By Rick Hennessy
“…Proclaim liberty throughout all the land unto all the inhabitants thereof,” – Leviticus 25:10.
This verse was the premise upon which our Founding Fathers based the freedom and liberty that was to be for all Americans. Fortunately, those who built this constitutional republic clearly identified its pillars and supports. As George Washington succinctly stated:
“Of all the dispositions and habits, which lead to political prosperity, religion and morality are indispensable supports.”
This is why in the United States Constitution reads:
“Congress shall make no law respecting an establishment of religion, or prohibiting the free exercise thereof.”
The free exercise clause withdraws from legislative power, state and federal, the exertion of any restraint on the free exercise of religion. Its purpose is to secure religious liberty in the individual by prohibiting any invasions there by civil authority.

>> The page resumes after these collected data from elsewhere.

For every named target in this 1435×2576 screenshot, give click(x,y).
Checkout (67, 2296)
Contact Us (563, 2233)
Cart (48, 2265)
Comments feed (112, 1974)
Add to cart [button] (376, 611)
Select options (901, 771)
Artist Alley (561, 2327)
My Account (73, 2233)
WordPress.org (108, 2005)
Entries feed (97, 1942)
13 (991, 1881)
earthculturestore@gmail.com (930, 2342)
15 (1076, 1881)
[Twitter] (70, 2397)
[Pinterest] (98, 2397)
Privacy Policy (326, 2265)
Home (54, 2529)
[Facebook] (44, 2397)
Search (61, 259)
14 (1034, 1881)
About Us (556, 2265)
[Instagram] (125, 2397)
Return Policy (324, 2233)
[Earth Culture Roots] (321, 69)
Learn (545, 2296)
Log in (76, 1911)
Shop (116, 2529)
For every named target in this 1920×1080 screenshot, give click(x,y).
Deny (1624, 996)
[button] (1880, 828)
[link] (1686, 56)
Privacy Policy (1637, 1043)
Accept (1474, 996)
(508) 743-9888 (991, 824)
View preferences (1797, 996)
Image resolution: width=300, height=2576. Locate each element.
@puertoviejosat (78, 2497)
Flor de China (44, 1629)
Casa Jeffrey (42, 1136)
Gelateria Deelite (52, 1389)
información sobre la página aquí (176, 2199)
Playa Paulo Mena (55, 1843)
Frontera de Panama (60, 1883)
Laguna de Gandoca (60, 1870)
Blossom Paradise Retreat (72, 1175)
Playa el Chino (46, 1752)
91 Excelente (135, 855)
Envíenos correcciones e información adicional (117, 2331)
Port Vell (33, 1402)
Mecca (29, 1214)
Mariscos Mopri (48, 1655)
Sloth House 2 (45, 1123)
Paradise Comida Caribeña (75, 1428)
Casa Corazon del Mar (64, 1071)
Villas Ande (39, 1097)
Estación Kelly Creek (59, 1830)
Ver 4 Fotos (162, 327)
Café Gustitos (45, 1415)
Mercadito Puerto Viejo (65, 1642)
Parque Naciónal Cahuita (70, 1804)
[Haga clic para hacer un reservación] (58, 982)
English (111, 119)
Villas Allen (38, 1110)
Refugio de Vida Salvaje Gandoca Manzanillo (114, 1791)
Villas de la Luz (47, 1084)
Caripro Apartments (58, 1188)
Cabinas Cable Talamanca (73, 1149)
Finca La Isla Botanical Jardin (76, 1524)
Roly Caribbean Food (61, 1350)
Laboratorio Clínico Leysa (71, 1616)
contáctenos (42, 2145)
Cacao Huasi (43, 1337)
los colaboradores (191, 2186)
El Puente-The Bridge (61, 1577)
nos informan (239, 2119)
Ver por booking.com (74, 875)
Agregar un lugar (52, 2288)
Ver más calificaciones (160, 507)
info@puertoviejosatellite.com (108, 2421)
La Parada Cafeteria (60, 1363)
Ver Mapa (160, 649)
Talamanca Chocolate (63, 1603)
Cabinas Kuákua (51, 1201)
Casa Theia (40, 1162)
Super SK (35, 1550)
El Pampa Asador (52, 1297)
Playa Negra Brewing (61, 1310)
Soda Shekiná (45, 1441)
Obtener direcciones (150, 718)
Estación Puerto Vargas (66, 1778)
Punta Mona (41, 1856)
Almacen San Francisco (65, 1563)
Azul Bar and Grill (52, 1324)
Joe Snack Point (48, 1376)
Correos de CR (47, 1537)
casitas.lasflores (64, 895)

James Madison, fourth president of the United States and father of the United States Constitution, was born in Virginia when the only religion allowed by the state was the Anglican Church. There was very little tolerance for other religions, such as the Baptists whose pastors were run out of town or thrown in jail! These were the conditions under which James Madison was raised. As faithful members of the Anglican Church, his family closely adhered to the teachings from the pulpit. One of the teachings of the Anglican Church was that people afflicted with epilepsy were deemed to be “children of Satan.”
James Madison suffered with attacks of epilepsy his entire life and felt very strongly that the teachings of the Anglican Church were just plain wrong. Since Virginia only accepted the Anglican Church, Madison had nowhere to turn for his spiritual needs. He felt very strongly that the government had no business telling its citizens what churches they could or could not attend or what belief system they had to follow. As author of the Constitution do you think Madison’s experiences with epilepsy and the Anglican Church affect his writings with regard to the free exercise clause? You bet it did! Was it the sole reason? Probably not, but it clearly played a significant role in his thinking.
An Action To Take: Talk with a church leader about the importance of giving biblical direction regarding the spiritual roots of our nation with those in the congregation – including youth and children.